Ce n'est guère de cette manière que l'on rendra la filière de la recherche attractive ! Comme le soulignait un chercheur, l'âge moyen d'un recrutement se situe aujourd'hui, après des périodes de bourse et de post-doc, aux environs de trente-trois ans, pour un salaire net de 1 600 euros. Quant à celui qui s'engage dans la recherche avec un bac + 5, il perçoit moins que le SMIC ! Et l'on s'étonne de la pénurie de chercheurs qui menacerait la France avec le départ en retraite des générations du « papy-boom » ?
On doit aussi se poser la question de l'attractivité des études scientifiques : la baisse de niveau dans les classes scientifiques avant le bac ne laisse pas d'inquiéter sur ce que sera dans quelques années le niveau des étudiants et des docteurs !
Les représentants de la communauté scientifique, que nous avons tous reçus, ont lancé un appel aux sénateurs et députés ; cette initiative rend compte en tout cas d'un véritable malaise et d'une grande déception face au contenu d'un projet de loi qui risque de condamner la recherche fondamentale.
M. de Robien avait utilisé trois mots clés lors de la présentation de ce projet de loi à notre commission spéciale : lisibilité, efficacité, confiance.

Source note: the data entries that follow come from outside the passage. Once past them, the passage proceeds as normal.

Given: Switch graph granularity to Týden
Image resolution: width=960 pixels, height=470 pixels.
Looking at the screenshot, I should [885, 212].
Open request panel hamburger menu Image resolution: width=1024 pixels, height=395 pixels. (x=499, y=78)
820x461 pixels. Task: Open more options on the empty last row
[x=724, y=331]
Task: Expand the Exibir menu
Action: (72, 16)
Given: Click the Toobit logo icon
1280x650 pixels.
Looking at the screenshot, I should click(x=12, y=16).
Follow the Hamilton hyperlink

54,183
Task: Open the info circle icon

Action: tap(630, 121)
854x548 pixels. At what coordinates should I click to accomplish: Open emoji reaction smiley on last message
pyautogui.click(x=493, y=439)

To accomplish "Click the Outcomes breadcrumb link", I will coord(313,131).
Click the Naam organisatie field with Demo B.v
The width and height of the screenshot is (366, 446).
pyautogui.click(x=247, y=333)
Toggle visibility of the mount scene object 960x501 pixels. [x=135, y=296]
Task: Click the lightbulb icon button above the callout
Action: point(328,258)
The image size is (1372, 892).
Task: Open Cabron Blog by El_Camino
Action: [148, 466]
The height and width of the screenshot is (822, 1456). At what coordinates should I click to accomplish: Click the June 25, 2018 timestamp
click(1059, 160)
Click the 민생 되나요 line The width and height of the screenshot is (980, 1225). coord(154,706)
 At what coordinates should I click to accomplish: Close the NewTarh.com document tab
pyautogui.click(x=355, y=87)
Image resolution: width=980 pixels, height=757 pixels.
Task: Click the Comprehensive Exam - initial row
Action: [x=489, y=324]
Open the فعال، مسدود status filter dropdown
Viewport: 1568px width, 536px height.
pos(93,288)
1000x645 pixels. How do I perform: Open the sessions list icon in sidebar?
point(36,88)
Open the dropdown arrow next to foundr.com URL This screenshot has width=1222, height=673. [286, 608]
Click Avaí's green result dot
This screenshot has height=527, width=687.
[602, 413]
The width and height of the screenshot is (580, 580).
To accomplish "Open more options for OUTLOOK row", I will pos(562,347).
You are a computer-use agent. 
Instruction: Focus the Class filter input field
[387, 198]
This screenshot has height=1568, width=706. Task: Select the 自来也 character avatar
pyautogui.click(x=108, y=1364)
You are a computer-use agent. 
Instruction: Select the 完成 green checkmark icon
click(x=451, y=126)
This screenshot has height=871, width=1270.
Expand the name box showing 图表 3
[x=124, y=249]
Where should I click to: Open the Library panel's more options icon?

Lisibilité ? Vous m'accorderez, monsieur le ministre délégué, qu'en empilant les structures on augmente l'opacité.
Efficacité ? J'en doute ! Faute d'une volonté - je ne parle pas de courage, car je pèse mes mots -, de restructurer l'ensemble de la recherche, les chercheurs pourront dorénavant être « ballottés » entre des politiques aux visées différentes selon les structures auxquelles ils seront rattachés.
Confiance ? Je crains que rien dans ce projet de loi ne rassure les chercheurs non plus que les organismes de recherche, malgré ce qu'ils ont pu nous dire en commission spéciale. Pour connaître un peu le fonctionnement de certains de ces organismes, je sais que l'inquiétude que suscitent les règles de fonctionnement de l'ANR est assez forte, notamment dans ces trois importants établissements que sont le CNRS, l'INSERM et le CEA.
Une complémentarité aurait pourtant pu être instaurée entre l'ANR et les organismes de recherche, en particulier en prévoyant l'allocation de primes - grants en anglais - à des projets sélectionnés par ces derniers ; cette avancée aurait pu rassurer.
J'espère encore, monsieur le ministre délégué, que nous pourrons améliorer ce projet de loi, même si, hélas, il ne doit faire l'objet que d'une seule lecture.